I've never had a problem with coccidiosis - _yet_. I plan to do fecals soon and see what I'm dealing with, before kidding starts.


----------



## betsy h. (Sep 28, 2008)

Usually two weeks worth of feed- used liberally- and timed to coincide with worming/vaccination schedules.


----------



## o&itw (Dec 19, 2008)

betsy h. said:


> Now, if anyone can get a product called Baycox, I'd be forever in your debt- Baycox is a one time dose cocci treatment that knocks the nasties out of the park but good!

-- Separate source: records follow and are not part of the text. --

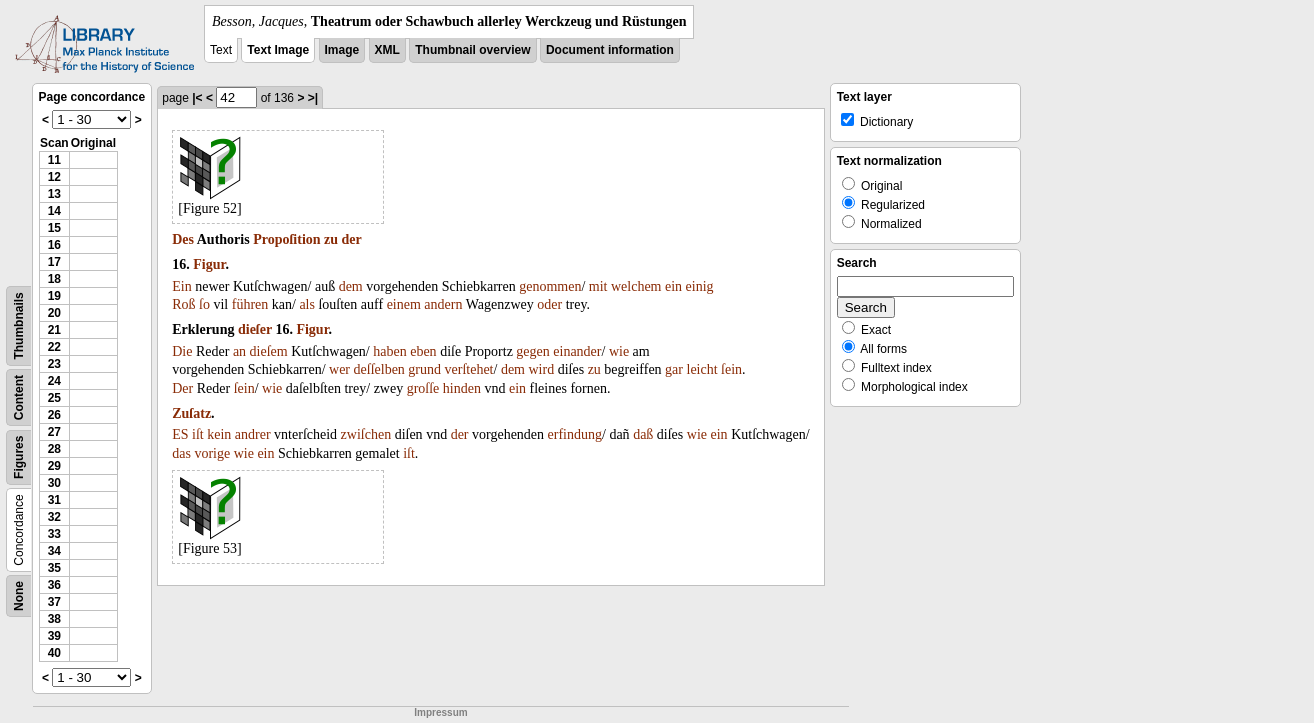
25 (54, 398)
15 (54, 228)
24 (54, 381)
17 (54, 262)
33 (54, 534)
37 (54, 602)
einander (577, 351)
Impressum (440, 712)
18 (54, 279)
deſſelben (379, 369)
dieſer (255, 329)
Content (19, 397)
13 (54, 194)
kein (219, 434)
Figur (209, 264)
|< (197, 98)
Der (182, 388)
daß (643, 434)
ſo (204, 304)
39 (54, 636)
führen (250, 304)
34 (54, 551)
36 (54, 585)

you can order it......From Australia :shrug:


----------



## hoofinitnorth (Oct 18, 2006)

betsy h. said:


> Remember, Corid is a coccidia-cide (treatment- kills the buggers outright), as is Sulmet, but deccox, lasalocid, rumensin, etc. are coccidia-stats (prevention- keeps the cocci load at bay while allowing the goat's immune system to do its' own thing).


betsy h., do you find that you have a problem with "keeping the cocci at bay" so that it's still wearing on the goats somewhat but the big kicker comes when they are taken off the prevention? I have spoken to a couple of local breeders that are concerned this is what happened to them - that the goats fed prevention simply didn't get the cocci knocked down enough and when they were finally weaned off the prevention, they were attacked by the cocci that was already there and was suddenly able to multiply quickly. They felt like they needed a knock-out punch to prevent or minimize this problem.


----------